**Work instructions:**
There is material below. Print exactly the lines starting at the line with "Screen dimensions: 1200x616" and ending at the line with "Given: Click Név, cím", ends included, and no others.

**Data supplied:**
--------------------------------------------------

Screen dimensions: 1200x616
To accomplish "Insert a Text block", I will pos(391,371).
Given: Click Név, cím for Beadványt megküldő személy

--------------------------------------------------

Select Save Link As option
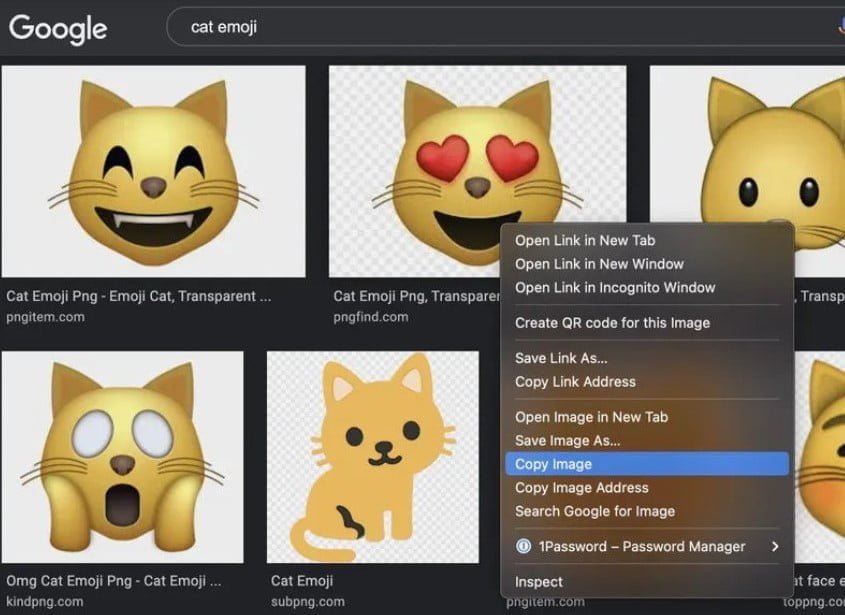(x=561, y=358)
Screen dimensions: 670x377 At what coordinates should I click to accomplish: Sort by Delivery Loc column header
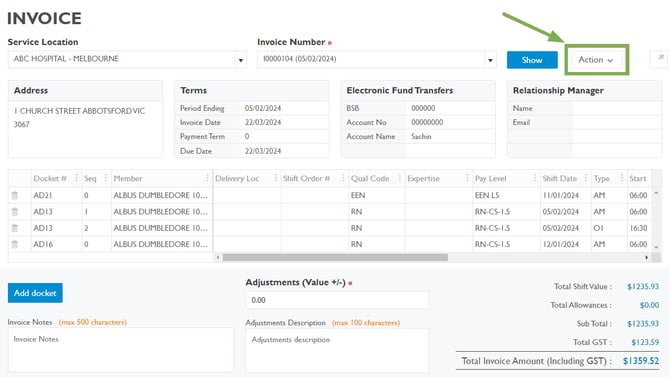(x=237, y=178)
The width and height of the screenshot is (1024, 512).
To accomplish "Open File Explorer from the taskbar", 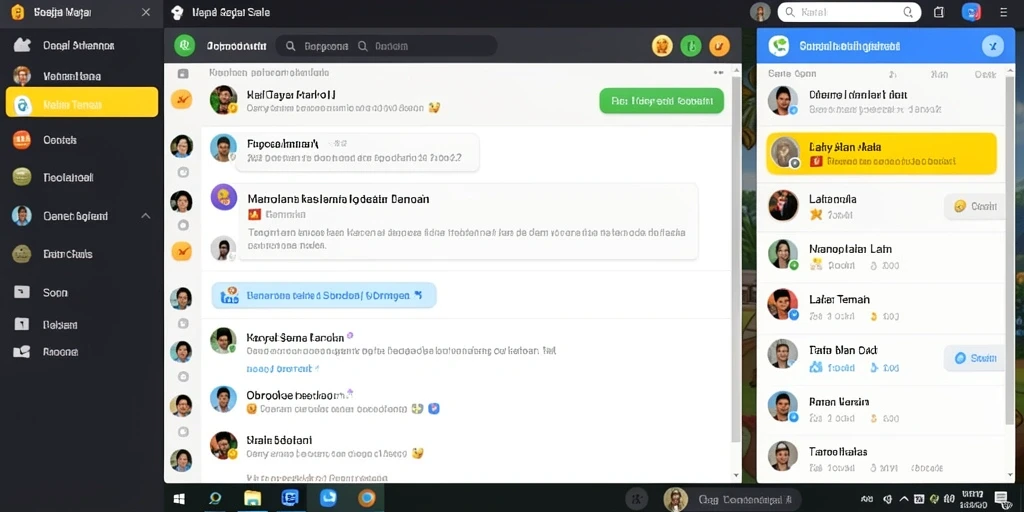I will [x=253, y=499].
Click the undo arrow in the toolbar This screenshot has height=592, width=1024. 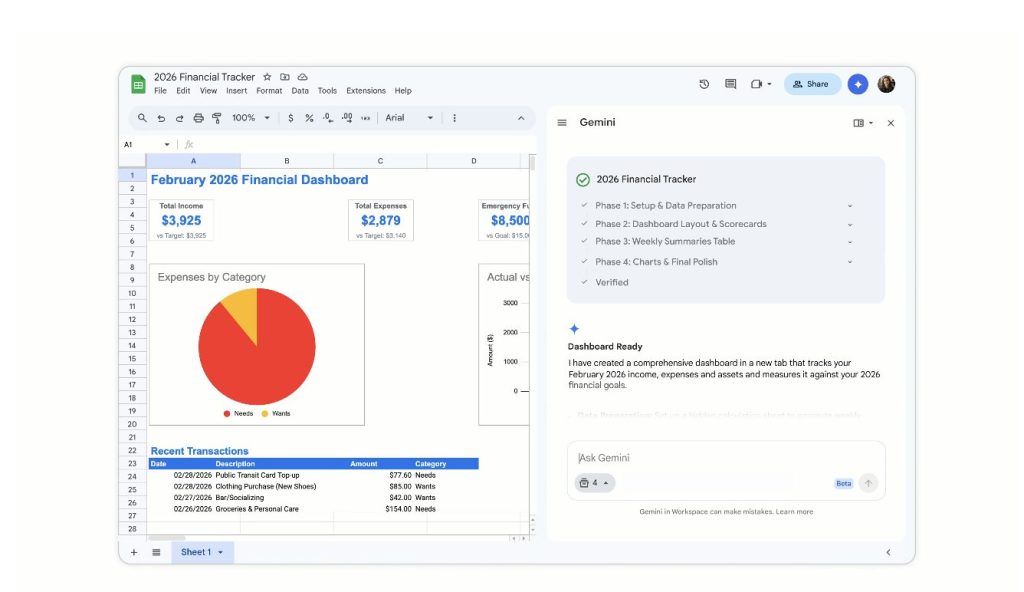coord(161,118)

--------------------------------------------------

**Solution to this problem:**
Screen dimensions: 1200x616
To accomplish "Insert a Text block", I will pos(391,371).
Given: Click Név, cím for Beadványt megküldő személy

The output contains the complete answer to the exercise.